I have since learned that the bomb they dropped on me in the hospital when they said they thought he had Down syndrome, was really not a bomb at all. It was just a part of Reece that makes him who he is! All the things that I thought he wouldn’t be able to do, all those hopes of little league coach of the year awards I was going to win are back on! DS is not a death sentence, it does not mean that Reece won’t be able to achieve great things; all it means is that he will achieve them in his time! Besides, he comes from a family that is NEVER on time for anything! Reece continues to amaze me with achieving new things all the time. This is a journey that I never planned on taking, that I wouldn’t have chosen on my own, but a journey I am glad that I am on. It is amazing to me how far we have come with this. To be honest, I forget that he has DS, he is just another boy that is fast approaching the terrible two's and he is a handful! Just ask the nursery workers at church. If you are friends with me on Facebook you know that I love taking pictures of this kid! That I am unashamed of the DS and I proudly post pictures of him at a nauseating pace! I will be his biggest advocate and I will push him to achieve all that he wants to. I will never be a hurdle that he will have to overcome; I will be his biggest supporter. Reece is going to dream BIG! The latest go-to verse is this: Psalm 71:14, "As for me, I will always have hope; I will praise you more and more." I have hope that Reece will live a life full of joy, full of hope, full of love and happiness. If you have met him then you already know he is full of love and joy and has a smile that is contagious.
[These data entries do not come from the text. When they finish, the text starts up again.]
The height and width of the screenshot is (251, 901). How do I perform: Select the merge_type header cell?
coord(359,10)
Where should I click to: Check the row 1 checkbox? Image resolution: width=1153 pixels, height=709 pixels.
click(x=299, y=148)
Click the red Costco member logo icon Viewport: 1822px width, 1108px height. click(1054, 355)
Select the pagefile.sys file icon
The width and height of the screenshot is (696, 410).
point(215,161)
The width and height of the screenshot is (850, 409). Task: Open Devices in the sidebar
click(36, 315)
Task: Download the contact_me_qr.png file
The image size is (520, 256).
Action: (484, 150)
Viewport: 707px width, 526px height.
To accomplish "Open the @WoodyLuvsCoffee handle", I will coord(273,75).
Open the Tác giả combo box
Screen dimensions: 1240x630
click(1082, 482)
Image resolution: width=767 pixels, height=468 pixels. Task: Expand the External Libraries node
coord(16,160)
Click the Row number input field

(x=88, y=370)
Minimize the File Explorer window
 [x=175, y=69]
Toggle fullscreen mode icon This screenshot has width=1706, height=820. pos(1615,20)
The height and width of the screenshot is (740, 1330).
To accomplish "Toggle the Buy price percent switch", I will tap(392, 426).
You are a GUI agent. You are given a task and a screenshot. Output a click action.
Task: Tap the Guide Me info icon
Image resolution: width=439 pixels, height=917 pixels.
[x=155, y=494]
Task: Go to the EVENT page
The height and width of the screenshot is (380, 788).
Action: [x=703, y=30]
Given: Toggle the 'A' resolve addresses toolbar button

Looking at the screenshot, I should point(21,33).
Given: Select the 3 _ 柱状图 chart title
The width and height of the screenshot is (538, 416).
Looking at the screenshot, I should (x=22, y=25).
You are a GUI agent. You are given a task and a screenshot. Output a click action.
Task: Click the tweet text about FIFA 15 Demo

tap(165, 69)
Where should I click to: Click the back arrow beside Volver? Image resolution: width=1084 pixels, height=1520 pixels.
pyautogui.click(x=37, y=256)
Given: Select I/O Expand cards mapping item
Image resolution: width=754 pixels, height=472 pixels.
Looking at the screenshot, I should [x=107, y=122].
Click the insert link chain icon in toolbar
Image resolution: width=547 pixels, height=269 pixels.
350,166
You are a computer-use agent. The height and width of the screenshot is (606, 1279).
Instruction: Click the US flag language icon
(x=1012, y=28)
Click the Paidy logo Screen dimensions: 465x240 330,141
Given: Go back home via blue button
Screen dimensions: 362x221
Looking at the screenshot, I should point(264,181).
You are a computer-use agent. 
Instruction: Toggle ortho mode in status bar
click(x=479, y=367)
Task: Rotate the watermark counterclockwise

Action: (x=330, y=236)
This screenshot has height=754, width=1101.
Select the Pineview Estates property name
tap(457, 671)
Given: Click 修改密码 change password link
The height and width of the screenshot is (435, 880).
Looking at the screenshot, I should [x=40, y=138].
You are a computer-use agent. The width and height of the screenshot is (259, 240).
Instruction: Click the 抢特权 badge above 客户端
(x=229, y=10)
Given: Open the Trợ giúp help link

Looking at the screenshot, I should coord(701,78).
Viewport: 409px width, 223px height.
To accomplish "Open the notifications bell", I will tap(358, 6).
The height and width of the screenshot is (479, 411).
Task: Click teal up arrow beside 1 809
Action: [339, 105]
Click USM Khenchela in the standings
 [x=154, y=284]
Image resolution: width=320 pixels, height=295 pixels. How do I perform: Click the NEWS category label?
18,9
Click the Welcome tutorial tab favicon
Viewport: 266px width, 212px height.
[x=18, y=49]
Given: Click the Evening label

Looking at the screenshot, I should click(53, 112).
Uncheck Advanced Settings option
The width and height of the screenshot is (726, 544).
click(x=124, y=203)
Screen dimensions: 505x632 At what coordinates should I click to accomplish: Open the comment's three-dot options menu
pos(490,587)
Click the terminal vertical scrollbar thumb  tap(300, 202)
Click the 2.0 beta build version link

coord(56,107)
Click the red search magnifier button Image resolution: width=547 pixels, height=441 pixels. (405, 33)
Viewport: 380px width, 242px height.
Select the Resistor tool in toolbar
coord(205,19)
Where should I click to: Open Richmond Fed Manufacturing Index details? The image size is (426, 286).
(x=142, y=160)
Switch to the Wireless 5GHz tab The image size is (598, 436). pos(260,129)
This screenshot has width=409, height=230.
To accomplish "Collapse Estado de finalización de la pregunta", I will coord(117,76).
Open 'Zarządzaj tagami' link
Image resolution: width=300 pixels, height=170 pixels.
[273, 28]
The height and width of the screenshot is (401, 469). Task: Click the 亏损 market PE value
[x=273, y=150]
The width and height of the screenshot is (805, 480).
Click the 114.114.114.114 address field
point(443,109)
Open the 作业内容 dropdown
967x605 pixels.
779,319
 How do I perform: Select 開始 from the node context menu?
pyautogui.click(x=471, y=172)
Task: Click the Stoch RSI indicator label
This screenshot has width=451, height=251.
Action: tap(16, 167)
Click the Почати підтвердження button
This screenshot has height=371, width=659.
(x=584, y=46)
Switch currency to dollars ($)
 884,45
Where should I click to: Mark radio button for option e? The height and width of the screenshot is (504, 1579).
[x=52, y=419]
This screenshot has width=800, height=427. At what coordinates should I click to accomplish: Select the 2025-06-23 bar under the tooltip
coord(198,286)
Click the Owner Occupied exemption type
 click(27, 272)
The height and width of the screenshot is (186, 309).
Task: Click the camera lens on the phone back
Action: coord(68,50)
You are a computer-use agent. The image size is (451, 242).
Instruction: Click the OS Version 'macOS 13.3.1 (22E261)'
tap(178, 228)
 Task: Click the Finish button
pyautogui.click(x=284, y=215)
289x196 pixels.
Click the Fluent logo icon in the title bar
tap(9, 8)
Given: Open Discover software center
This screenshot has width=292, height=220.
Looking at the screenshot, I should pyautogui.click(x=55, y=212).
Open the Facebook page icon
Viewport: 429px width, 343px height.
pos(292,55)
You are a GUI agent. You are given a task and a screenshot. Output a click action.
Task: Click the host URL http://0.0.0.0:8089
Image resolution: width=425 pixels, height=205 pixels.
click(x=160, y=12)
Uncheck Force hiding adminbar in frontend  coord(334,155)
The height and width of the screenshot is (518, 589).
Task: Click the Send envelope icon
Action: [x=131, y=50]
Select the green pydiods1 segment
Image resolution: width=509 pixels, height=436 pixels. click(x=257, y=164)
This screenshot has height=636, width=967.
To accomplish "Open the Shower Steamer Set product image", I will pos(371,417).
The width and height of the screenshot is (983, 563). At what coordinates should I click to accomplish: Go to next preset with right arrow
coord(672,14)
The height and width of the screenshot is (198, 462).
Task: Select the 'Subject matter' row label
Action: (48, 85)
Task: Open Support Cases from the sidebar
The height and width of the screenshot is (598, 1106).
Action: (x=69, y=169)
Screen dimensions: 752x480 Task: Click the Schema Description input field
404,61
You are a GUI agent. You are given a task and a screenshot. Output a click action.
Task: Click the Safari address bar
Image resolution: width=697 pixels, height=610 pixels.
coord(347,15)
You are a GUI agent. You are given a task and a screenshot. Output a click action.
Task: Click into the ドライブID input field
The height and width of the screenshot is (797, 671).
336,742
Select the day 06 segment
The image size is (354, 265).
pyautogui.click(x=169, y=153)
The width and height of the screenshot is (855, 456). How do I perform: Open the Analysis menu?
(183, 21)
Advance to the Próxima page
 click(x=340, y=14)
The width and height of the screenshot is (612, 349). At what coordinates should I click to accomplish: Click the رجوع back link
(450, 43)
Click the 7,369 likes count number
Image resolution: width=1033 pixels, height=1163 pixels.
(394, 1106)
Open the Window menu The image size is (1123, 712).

Parents, I know that there are times your children drive you nuts, and that you need a break from them. Trust me, I was one of those kids, just ask my mom. Be there for your kids; support them in what they love to do. They may teach you more than what you think is possible. Don’t take for granted that you have a typically developing child. I know that Reece will achieve great things but I also know that there is going to be challenges down the road, we are going to be ready to face those challenges! I am so grateful that I have Reece in my life. I pray that you and your children have the bond that I have with Reece! I can honestly say that I am OK with his diagnosis. Down syndrome is 3 copies of the 21st chromosome; just remember that there is a gene for awesomeness, and Reece has 3 Copies!
Thank you to Alissa, who allowed me to write this on her blog. She is an amazing mother to Reece and is a huge reason why he is doing so well! Thank you for being a great momma, love you!